Their participants – non-bloggers & intending bloggers – were users of the social networking site MySpace: 75 men & 59 women, with an average age of 24.5 years (rather younger than most of the bloggers in my own ‘circle’). The researchers were interested in any differences in measures of psychological distress between the 2 groups, as blogging could be described as a form of journal-writing and that writing a journal can have a therapeutic role. They note that a major difference between ‘journalling’ and blogging is that the latter is public & offers an opportunity for dialogue with readers. (I’d amend this to “usually offers such opportunities” – some blogs are either heavily moderated, so that any ‘dialogue’ is highly artificial and biased, or else don’t allow comments at all.) Because of this, Baker & Moore wondered if one reason for blogging was to seek or enhance social support mechanisms for the writer.

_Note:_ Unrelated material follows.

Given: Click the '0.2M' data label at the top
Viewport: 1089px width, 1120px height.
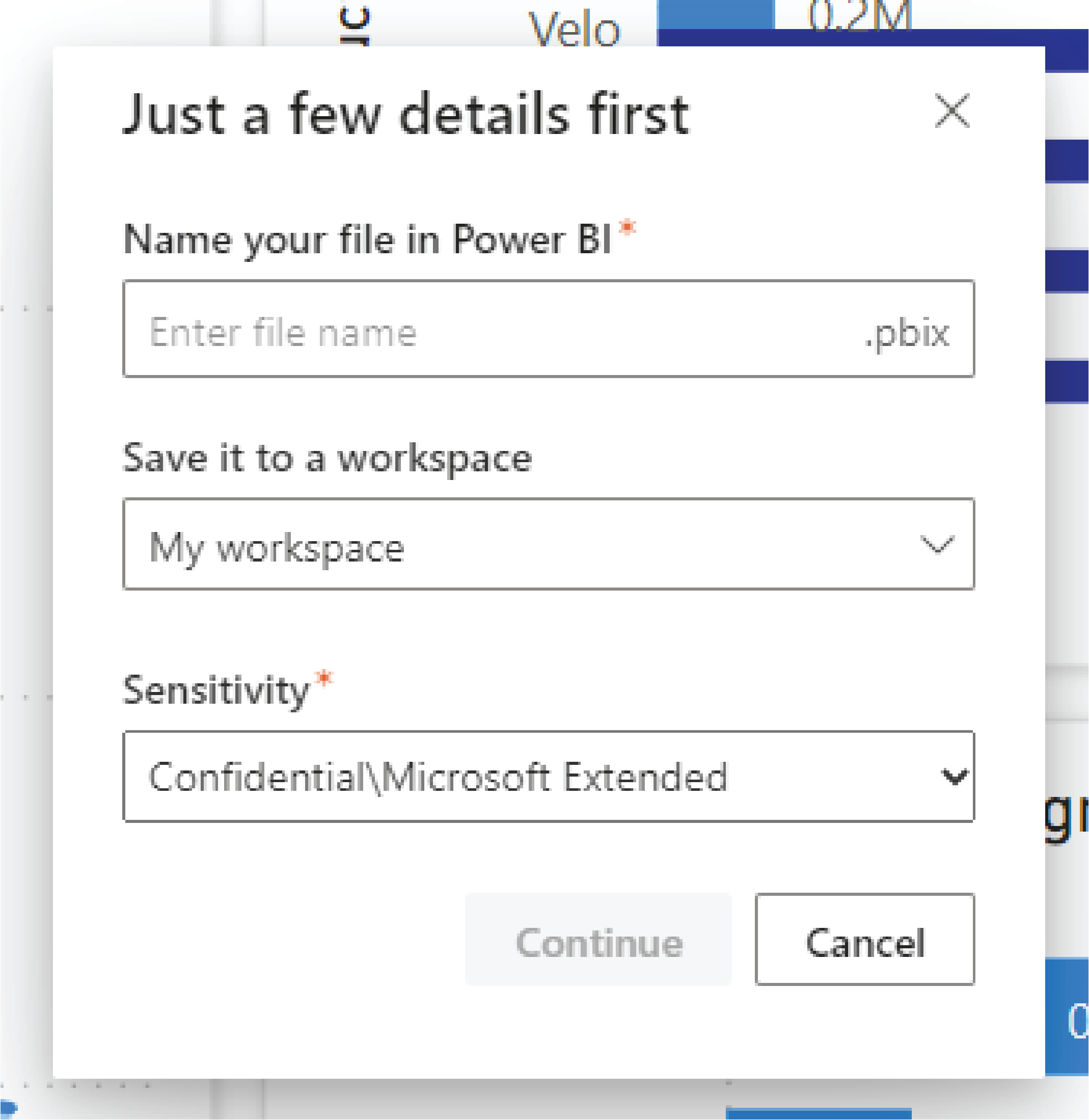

Participants were assessed on the basis of their actual & perceived social support and their satisfaction with that support, and data were also collected on their mechanisms for coping with stress. The intending bloggers turned out to be significantly more critical of themselves than non-bloggers, & were also far more likely to vent their feelings. As a group they also appeared to be more depressed, more anxious, and more stressed than their non-blogging counterparts, and tended to feel less “socially integrated” and also less satisfied with their ‘face-to-face’ friends (but not with those they interacted with on-line). So maybe they did find blogging a useful way to raise their perceived levels of social support.
Whether this is typical of those in my own ‘circle’ (SciBlogs NZ) or not, I don’t know – all I can say is that I don’t feel depressed or anxious and I didn’t get into blogging to help me feel less so, although goodness knows the day job (the one that pays the bills!) can be stressful at times! However, talking of their study participants, Baker & Moore suggest that perhaps
intending bloggers are motivated by negative affect, planning to write their online diaries with a view to expressing and possibly alleviating their distress.

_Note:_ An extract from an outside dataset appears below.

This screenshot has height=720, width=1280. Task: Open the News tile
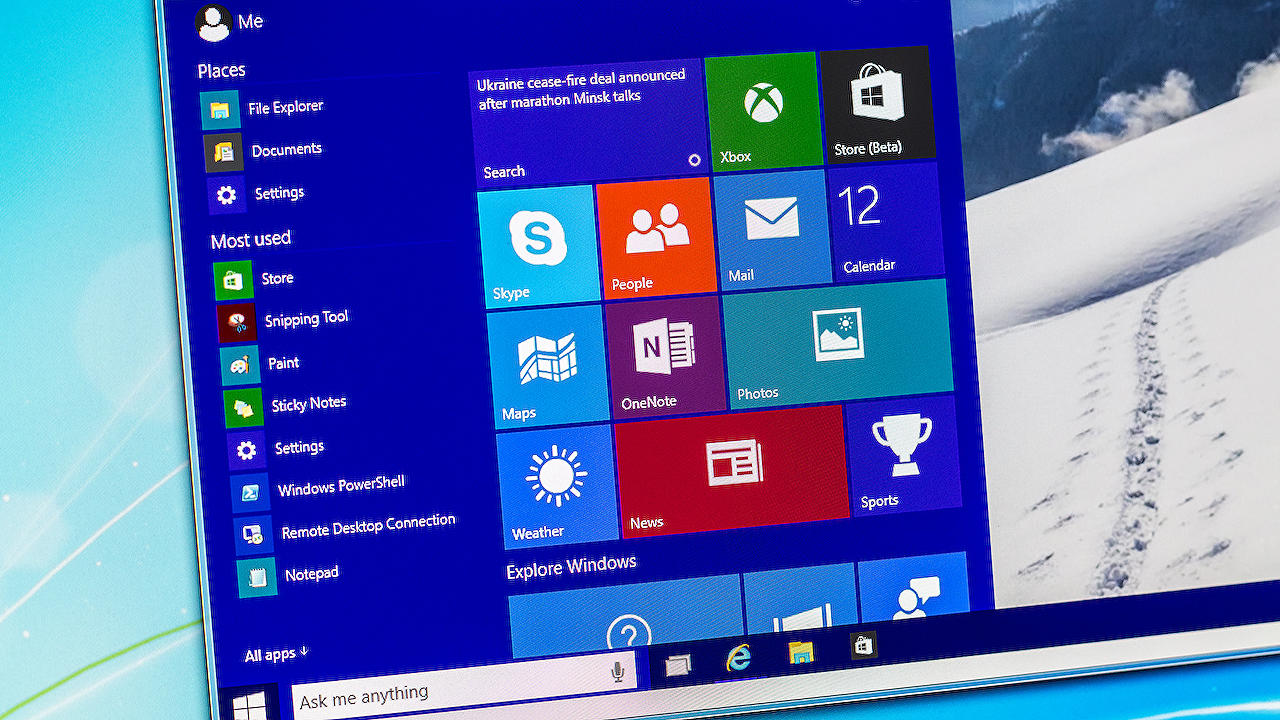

In other words, a sort of ‘confessional’ – which definitely doesn’t fit the model of science blogging that I’m familiar with. In fact, it would be rather interesting to survey those who blog in a specific discipline from the perspective of finding out why they do it (& I suspect the reasons would be quite varied but – in my own discipline anyway – with a strong focus on communicating about science) and also what they gain from it at the personal level. Takers, anyone?
At first I was a bit dismissive of the whole cathartic/venting thing. However, after a bit of reflection I realised that, well, some of my own writing could probably be said to be venting firmly-held opinions. And also that several of the blogs I read and enjoy on a regular basis (ERV, Pharyngula, Respectful Insolence) also regularly express the author’s personal, strong & evidence-based opinions, and that this is one of the reasons I enjoy those particular blogs so much. But overall, from a personal perspective, I tend to agree with one of the bloggers who commented on Baker & Moore’s paper (reported in a follow-up 2010 article by the same authors): I blog because I like to, because I enjoy writing & love communicating about science And that’s quite sufficient motivation for me.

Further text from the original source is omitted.